◆ EXERCISE DETAILS: Each line of the data below that contains "computer" must be copied.

(Stored items)
<<<<

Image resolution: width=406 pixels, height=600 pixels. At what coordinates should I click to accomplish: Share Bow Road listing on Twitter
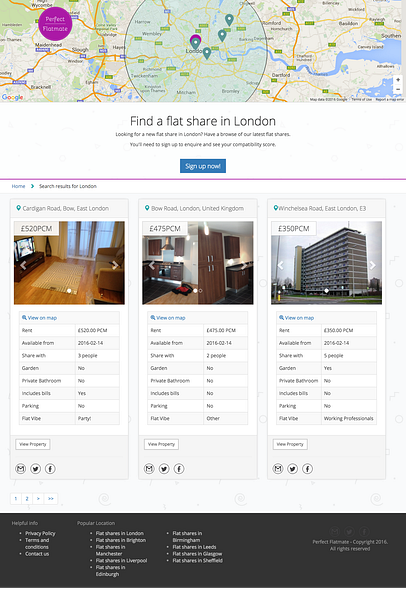tap(164, 468)
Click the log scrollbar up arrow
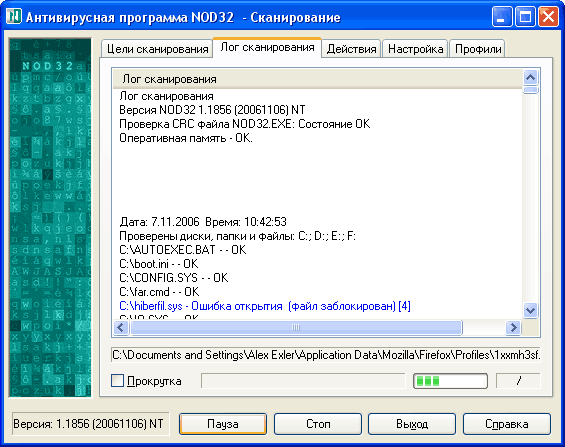Viewport: 565px width, 447px height. coord(530,77)
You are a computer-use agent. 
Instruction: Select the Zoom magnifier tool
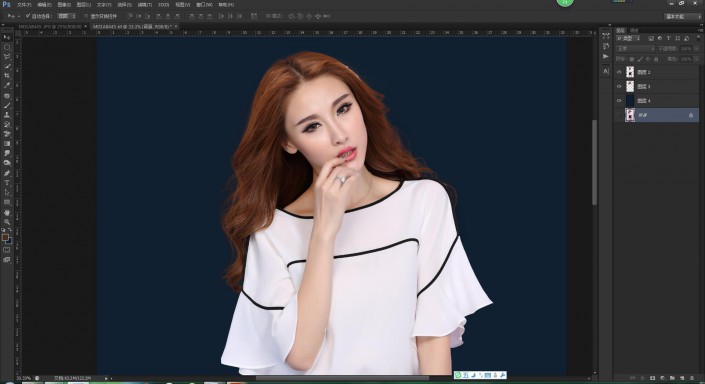[7, 222]
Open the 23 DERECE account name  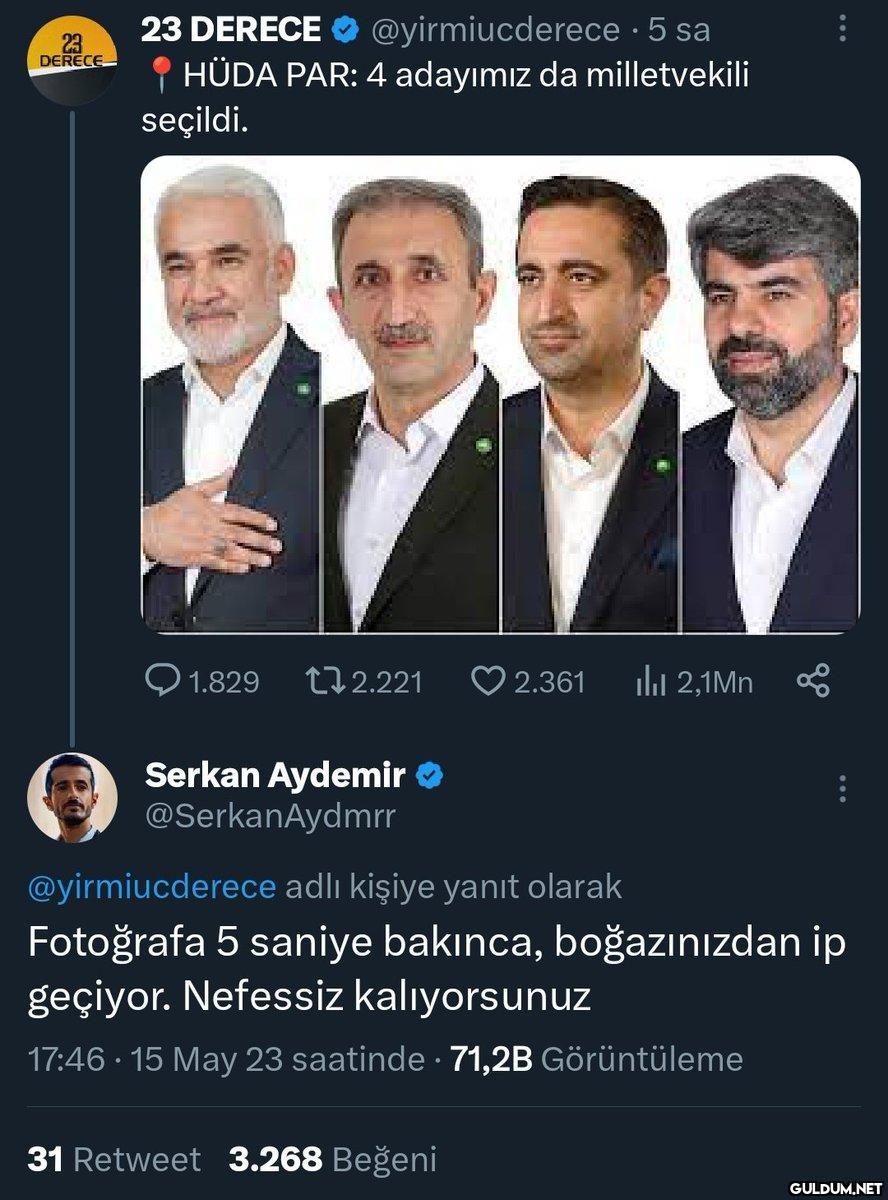coord(232,30)
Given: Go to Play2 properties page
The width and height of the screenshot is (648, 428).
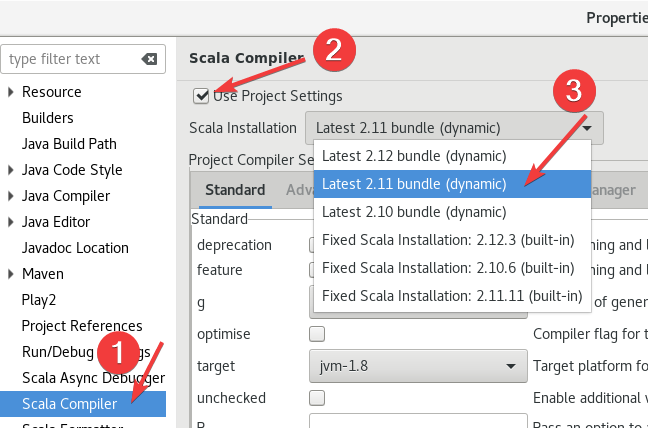Looking at the screenshot, I should [x=38, y=300].
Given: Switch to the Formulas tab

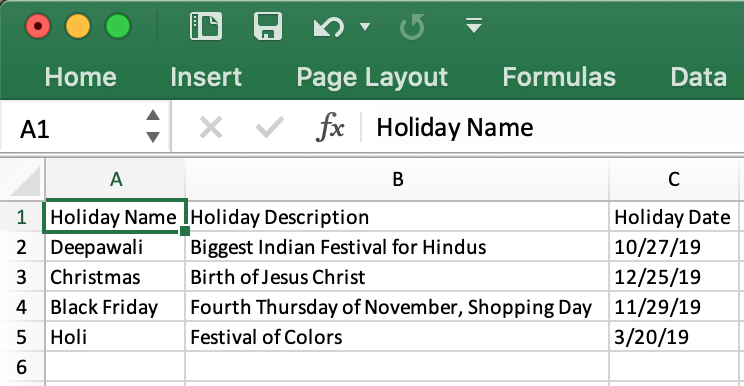Looking at the screenshot, I should pos(559,77).
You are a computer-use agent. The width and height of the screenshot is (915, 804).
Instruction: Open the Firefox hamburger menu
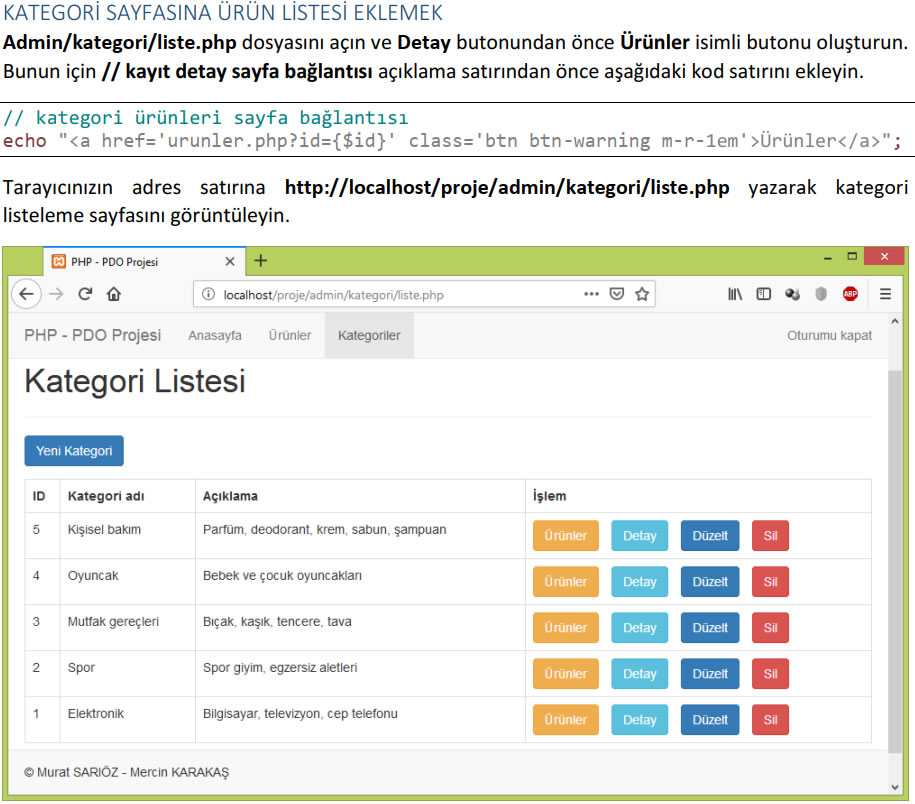click(x=885, y=294)
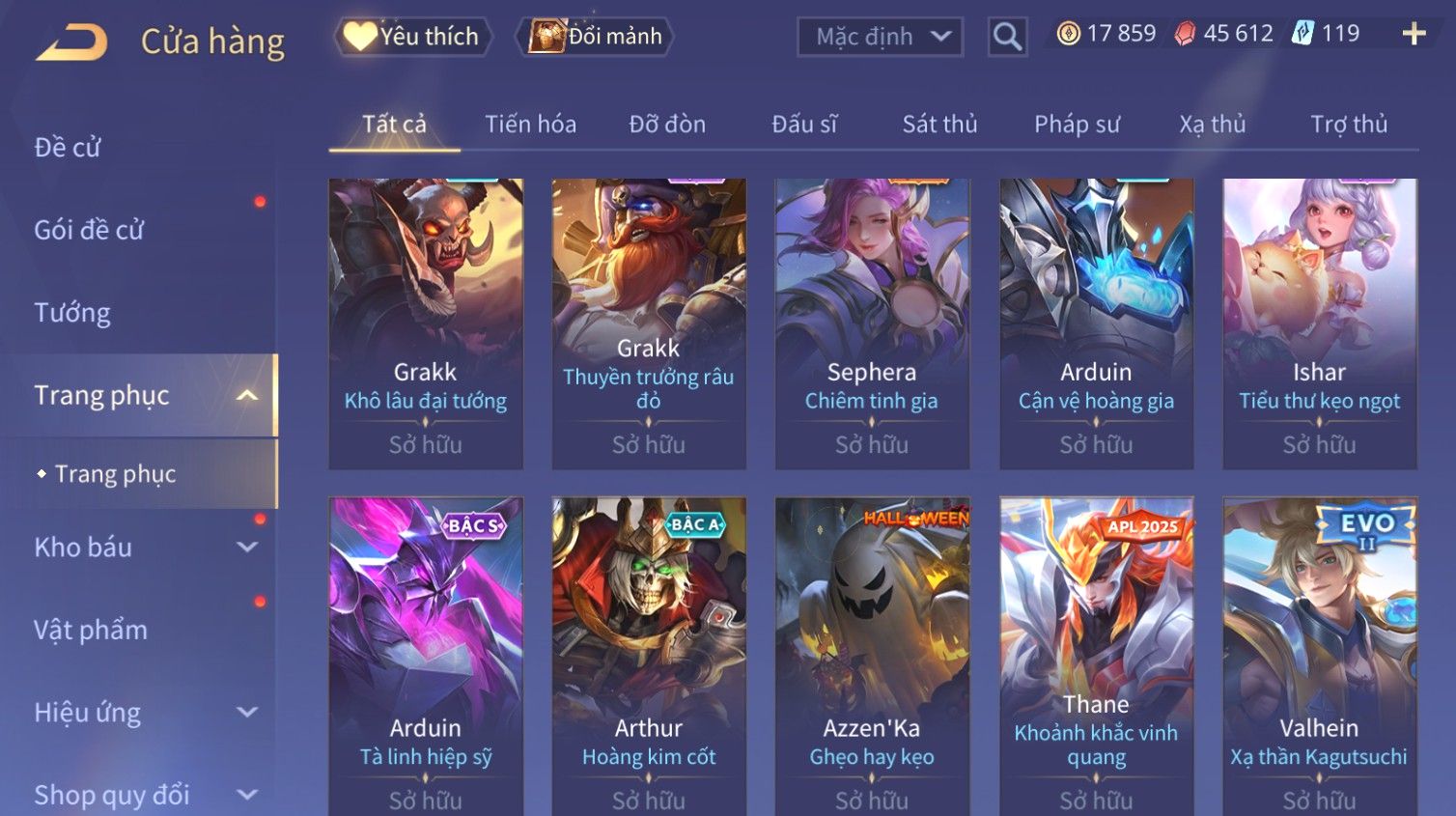Collapse the Trang phục sidebar section

coord(247,395)
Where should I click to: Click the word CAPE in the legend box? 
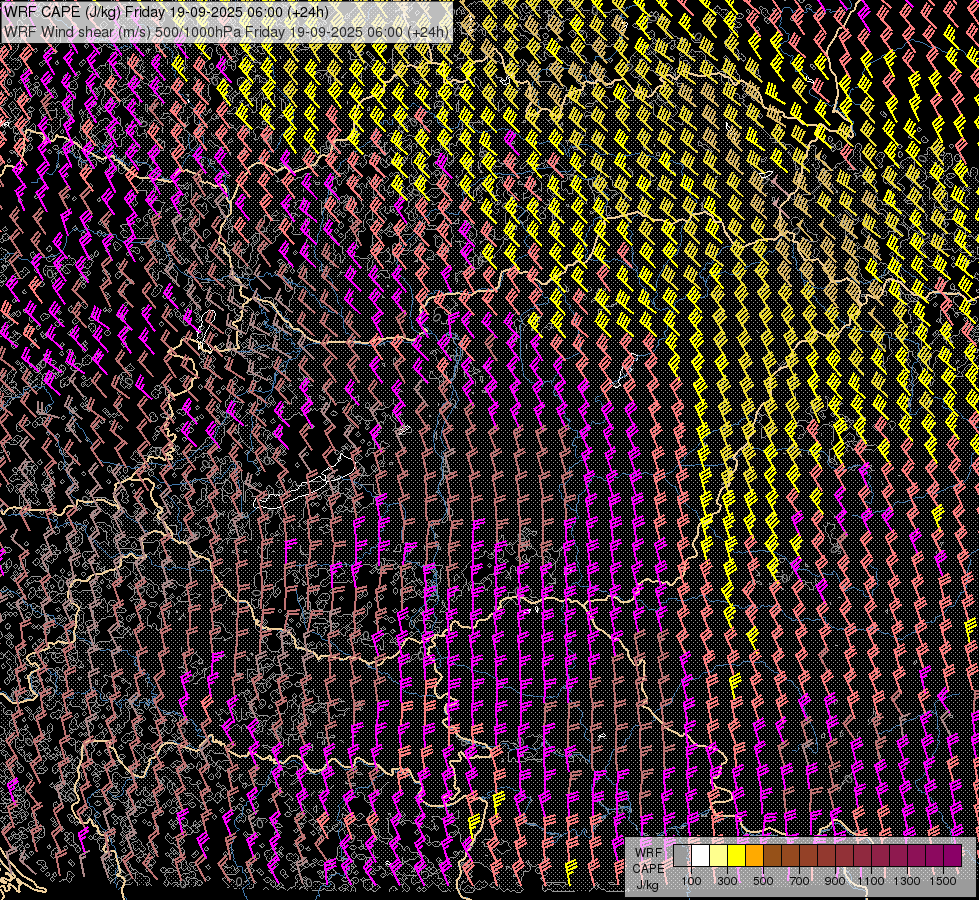[x=648, y=868]
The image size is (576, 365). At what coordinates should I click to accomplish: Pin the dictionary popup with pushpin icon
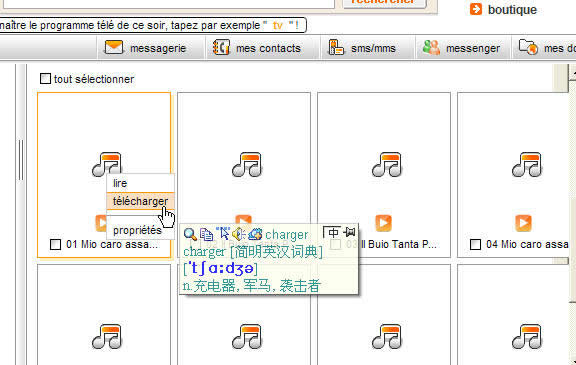tap(349, 232)
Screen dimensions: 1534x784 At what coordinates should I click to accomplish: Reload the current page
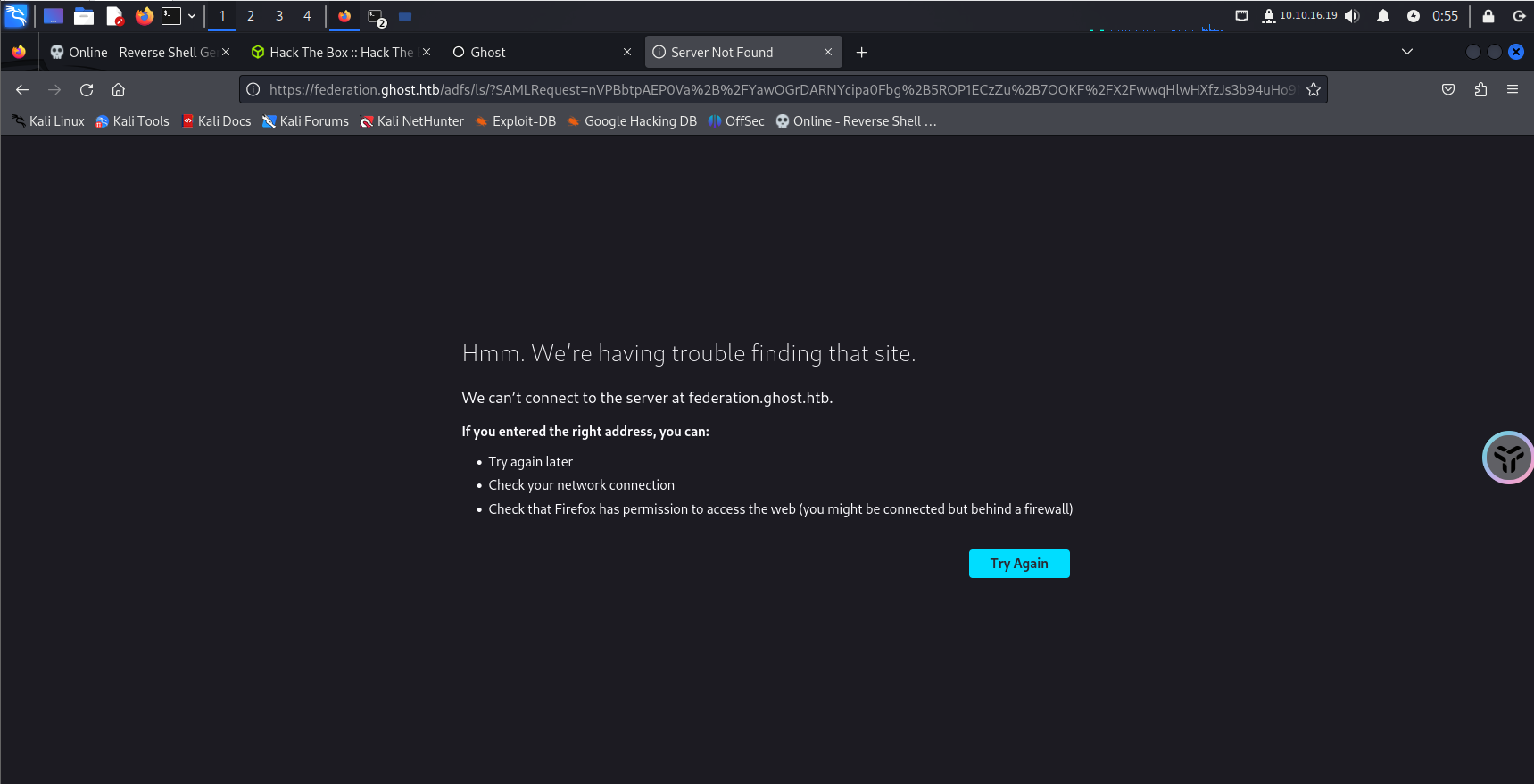point(87,90)
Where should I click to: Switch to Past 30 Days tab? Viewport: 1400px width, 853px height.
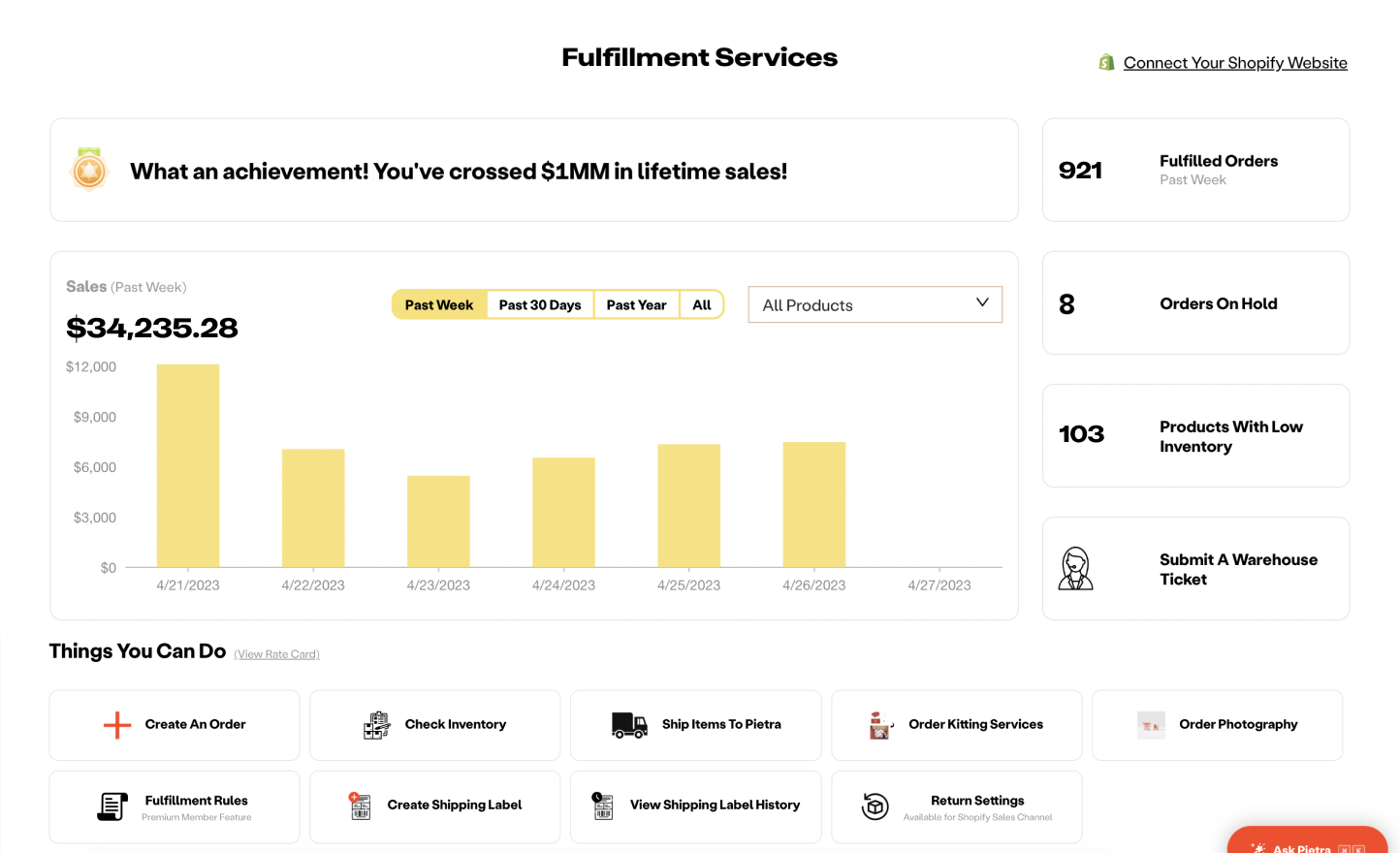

>>>>

◆ SOLUTION TO THIS EXERCISE:
You are a computer-use agent. 
You are a computer-use agent. The width and height of the screenshot is (915, 804).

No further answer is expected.